The social scientist is not to merely describe the contemporary elements of social life but to engage with it. The nursing ‘scientist’ is not to merely describe contemporary elements of patients’ experiences, e.g. abusive care, but to engage with it. Professional nurses charged with delivering care are thus asked to engage in critically understanding the social, political and economic structures in which care occurs.

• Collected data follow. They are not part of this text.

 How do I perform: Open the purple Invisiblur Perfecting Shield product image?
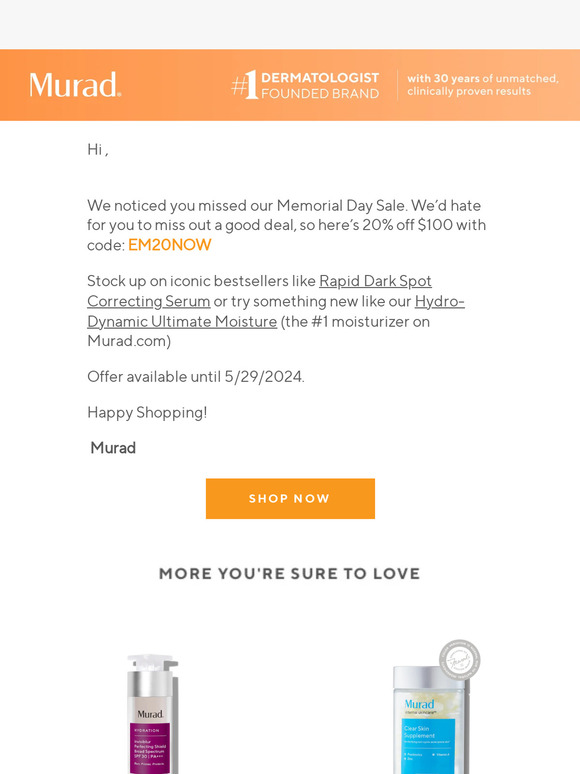tap(153, 714)
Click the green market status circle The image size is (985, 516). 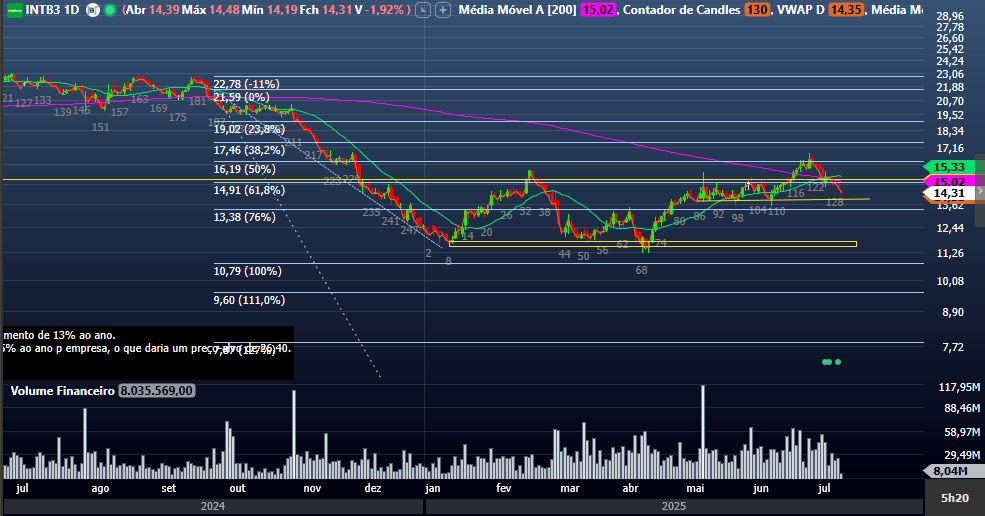109,8
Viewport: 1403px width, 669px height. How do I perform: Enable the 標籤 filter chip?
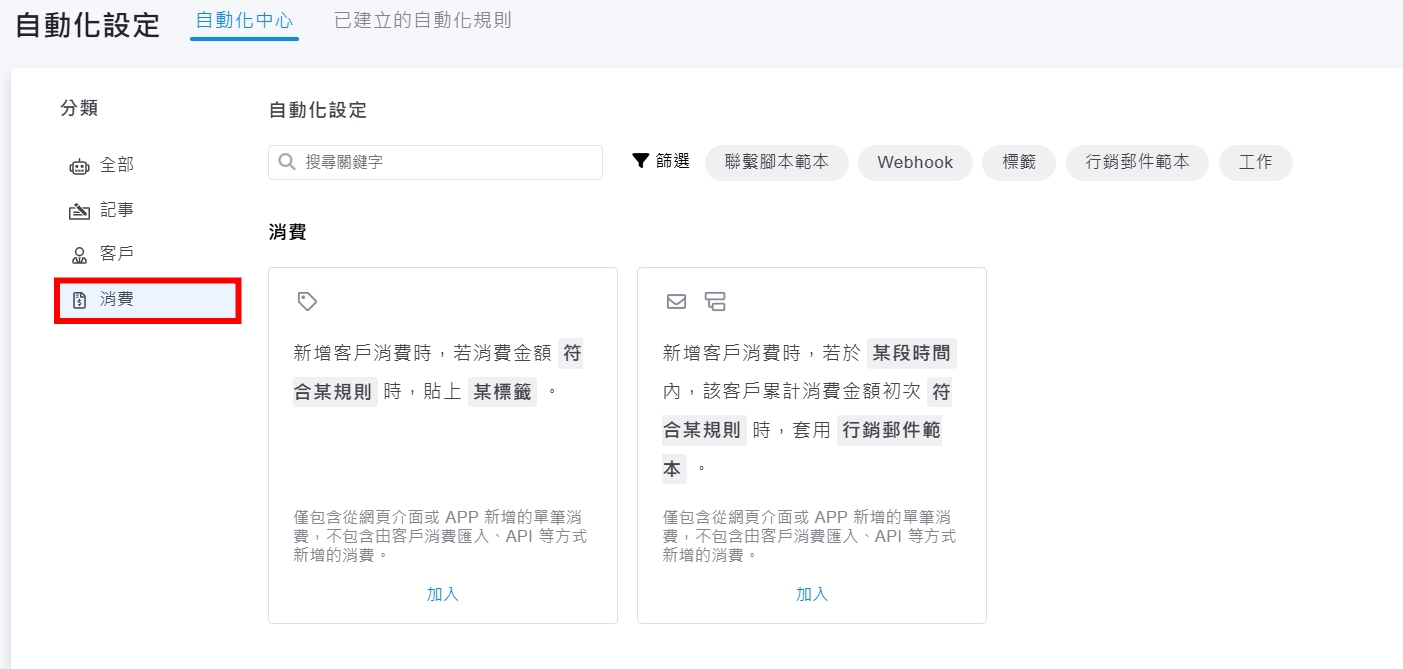[x=1018, y=162]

Wright Mills uses the word ‘craftsmanship’. The use of the word ‘craft’ appears here to differentiate the activity from that of mere mastery of elaborate discussions about research method and which would quickly make one “impatient and weary” (p195). A craft suggests development of skill by diligent constant practice, honing one’s technique by reference to finished products and products in the process of being created to evaluate their flaws and strengths and then adjust accordingly. This is reflexive practice in that the work as it continues is being constantly worked and reworked as required. It suggests leaps of imagination and intuitive thinking and practice in the creation of a project. It calls for a departure from strict adherence to a rigid structure of routines, methods and frameworks. It also suggests a measure of artistry in thinking. In other words a potter ‘crafts’ his pot, as the clay spins there is a constant feedback to the craftsmanship of what is happening, he or she constantly adjusts the application of skill to fashion what they want. Some of this is under conscious control, some of it is unconscious based on years of experience and input. Likewise, thinking and scholarship can be a craft in this manner. The end product is not a pot but a theory, an argument, a series of questions, an hypothesis. In fact there may not be an end product as thinking may be continuous.

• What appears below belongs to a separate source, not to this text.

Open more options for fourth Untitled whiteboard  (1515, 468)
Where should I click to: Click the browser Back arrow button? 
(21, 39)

The scholarly craftsman is his or her work as their craft develops alongside who they are. Scholarly craftsmanship then is a state of being not only doing:

“Scholarship is a choice of how to live as well as a choice of career” (p196).

When Wright Mills wrote that:

“admirable thinkers…do not split their work from their lives” (p195)

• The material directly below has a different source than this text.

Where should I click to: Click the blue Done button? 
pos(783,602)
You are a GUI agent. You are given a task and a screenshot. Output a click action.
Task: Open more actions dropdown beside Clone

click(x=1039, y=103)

…he preconceives notions of lifelong learning that are to follow.

Nursing practice if it were to take this concept on board may then have to consider a break away from a wage based employee model where a nurse works for 37.5 hours per week to a salaried professional/intellectual model whereupon the nurse would continue to critically reflect on issues pertinent to speciality and patient group outside of NHS contracted hours. Given the current context of the NHS and clinical practice this seems highly unlikely for clinically based nurses. But if not them, who? If not now, when? If not here, where?

To undertake this craft he asks students and social scientists to keep a journal to enable the development of the intellectual life, of the craftsmanship of social science. This should consist of ideas, personal notes, excerpts from books, bibliographical items and outlines of projects. He suggests that journals should record ‘fringe thoughts’, snatches of conversation and even dreams. This will also include the taking of copious notes from books and this needs developing into a habit.

Since Wright Mills outlined notes on journal keeping there has been the explosion onto the scene of information technologies, elearning and web 2.0. These are now new tools that were unavailable to Wright Mills. However the essential nature of scholarly activity should not be lost in any infatuation with new technologies, rather these gateway technologies could facilitate critical enquiry and journal keeping.

Wright Mills’ work thus calls for the development of scholarship as a core intellectual activity. However, critical scholarship within nursing is under threat both in practice and in Universities, skewed as it is towards empirical enquiries and buckling under the weight of bureaucracy, managerialism and the demands of the corporate University. There is an urgent need to rediscover it if we are to address the complex questions and serious issues of our age such as inequalities in health, care of frail older people, health service funding, diabetes, obesity and cardiovascular disease, depression, anxiety, the social and political determinants of health and climate change. Nurses can choose to engage with this agenda or not.